Song
- Written: 1979
- Genre: Fight song
- Songwriter: Jeff Arthur

= Hey! Hey! Tampa Bay! =

Fight song of the Tampa Bay Buccaneers

“Hey! Hey! Tampa Bay!” is the official fight song of the Tampa Bay Buccaneers of the NFL. The song was written by Jeff Arthur, and debuted in 1979, which was the year the Buccaneers recorded their first playoff berth.

==History==

Jeff Arthur, a 28-year old musician who studied at the nearby University of South Florida, created the song in fall 1979. The recording was funded by his father, the owner of a local yacht and tennis club, and recorded in an Orlando studio.

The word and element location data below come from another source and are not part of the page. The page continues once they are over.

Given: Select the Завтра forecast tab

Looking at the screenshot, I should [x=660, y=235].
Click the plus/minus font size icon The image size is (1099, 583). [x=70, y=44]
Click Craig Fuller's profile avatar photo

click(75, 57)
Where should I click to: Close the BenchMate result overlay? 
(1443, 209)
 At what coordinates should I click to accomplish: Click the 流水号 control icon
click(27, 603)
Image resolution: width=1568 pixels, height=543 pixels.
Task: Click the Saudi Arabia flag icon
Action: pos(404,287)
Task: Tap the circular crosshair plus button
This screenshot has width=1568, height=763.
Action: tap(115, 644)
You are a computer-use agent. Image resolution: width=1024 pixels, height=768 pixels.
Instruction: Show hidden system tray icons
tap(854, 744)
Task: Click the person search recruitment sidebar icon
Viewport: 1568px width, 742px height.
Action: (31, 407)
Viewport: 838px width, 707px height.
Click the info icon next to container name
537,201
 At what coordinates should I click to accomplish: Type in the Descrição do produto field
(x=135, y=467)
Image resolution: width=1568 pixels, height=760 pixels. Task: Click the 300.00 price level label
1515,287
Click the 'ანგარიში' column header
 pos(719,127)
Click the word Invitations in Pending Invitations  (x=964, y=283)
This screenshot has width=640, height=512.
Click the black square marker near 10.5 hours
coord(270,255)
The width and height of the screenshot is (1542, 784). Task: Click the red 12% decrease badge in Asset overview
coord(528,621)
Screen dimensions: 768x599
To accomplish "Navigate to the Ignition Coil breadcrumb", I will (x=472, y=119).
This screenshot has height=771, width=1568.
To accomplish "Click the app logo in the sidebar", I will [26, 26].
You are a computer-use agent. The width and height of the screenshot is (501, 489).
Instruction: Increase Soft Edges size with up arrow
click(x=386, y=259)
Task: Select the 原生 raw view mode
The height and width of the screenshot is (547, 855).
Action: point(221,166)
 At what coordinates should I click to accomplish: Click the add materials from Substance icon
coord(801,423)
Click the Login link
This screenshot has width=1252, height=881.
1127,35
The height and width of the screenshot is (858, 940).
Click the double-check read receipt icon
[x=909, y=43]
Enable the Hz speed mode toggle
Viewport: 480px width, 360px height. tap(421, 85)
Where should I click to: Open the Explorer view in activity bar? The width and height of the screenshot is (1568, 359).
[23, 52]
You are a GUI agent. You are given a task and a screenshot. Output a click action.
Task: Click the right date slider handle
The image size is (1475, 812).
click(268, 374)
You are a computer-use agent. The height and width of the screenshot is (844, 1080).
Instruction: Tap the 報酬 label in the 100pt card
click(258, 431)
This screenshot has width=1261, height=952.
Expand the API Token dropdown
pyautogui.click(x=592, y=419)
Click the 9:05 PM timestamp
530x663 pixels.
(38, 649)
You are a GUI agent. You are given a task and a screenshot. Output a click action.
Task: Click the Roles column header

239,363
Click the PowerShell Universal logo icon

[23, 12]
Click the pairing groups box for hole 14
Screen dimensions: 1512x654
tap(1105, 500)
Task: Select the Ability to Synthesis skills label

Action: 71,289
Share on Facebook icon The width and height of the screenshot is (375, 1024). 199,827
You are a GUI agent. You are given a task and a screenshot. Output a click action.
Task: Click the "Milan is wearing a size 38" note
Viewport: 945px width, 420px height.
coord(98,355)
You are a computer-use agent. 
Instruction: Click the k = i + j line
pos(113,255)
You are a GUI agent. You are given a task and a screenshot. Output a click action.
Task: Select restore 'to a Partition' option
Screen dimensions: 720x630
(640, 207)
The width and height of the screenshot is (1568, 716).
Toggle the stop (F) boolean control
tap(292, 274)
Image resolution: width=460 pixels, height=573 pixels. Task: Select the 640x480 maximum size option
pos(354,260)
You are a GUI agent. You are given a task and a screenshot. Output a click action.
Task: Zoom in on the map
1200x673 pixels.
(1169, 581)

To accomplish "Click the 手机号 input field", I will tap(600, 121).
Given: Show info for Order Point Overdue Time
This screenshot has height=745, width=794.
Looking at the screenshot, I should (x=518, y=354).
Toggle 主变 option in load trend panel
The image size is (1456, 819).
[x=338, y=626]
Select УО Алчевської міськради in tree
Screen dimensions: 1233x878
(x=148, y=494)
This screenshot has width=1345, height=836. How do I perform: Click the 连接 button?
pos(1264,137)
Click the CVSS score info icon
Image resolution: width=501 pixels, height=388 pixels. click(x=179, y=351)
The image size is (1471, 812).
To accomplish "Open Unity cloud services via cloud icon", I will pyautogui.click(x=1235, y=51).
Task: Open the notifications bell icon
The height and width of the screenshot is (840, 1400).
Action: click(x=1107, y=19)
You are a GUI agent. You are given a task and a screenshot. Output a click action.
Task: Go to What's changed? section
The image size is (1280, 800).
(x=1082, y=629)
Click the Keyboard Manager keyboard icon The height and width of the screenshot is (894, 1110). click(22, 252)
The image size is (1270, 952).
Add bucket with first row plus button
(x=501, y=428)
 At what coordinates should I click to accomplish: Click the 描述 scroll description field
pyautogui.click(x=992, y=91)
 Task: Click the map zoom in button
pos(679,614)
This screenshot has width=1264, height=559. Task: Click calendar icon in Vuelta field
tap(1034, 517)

Arthur presented the song to Bob Best, the team's public relations director, who liked it and approved it to debut with the team in the 1980 season. However, the song was played early during a game in the 1979 season against the Kansas City Chiefs, when the Buccaneers were not playing well. Tampa Bay would come back to win the game, clinching their first ever playoff berth. Afterwards, over 20,000 sound sheets for the song were distributed in the Tampa Bay area, and the song was chanted during the team's win against the Philadelphia Eagles in the first round of the playoffs. Over 70,000 sheets were distributed before the Buccaneers matchup against the Los Angeles Rams in the 1979 NFC Championship Game.

Arthur would later release a follow up song, part disco and part slow, entitled "Just Like You" in July 1980.

The Buccaneers' 2026 throwback uniform included stitched lettering of "Hey! Hey! Tampa Bay!" on the jersey collar.

==Reception==

Wide receiver Theo Bell said that he was excited to hear the song after being signed by the Bucs in 1981, after hearing the fight song when playing as a visitor with the Pittsburgh Steelers.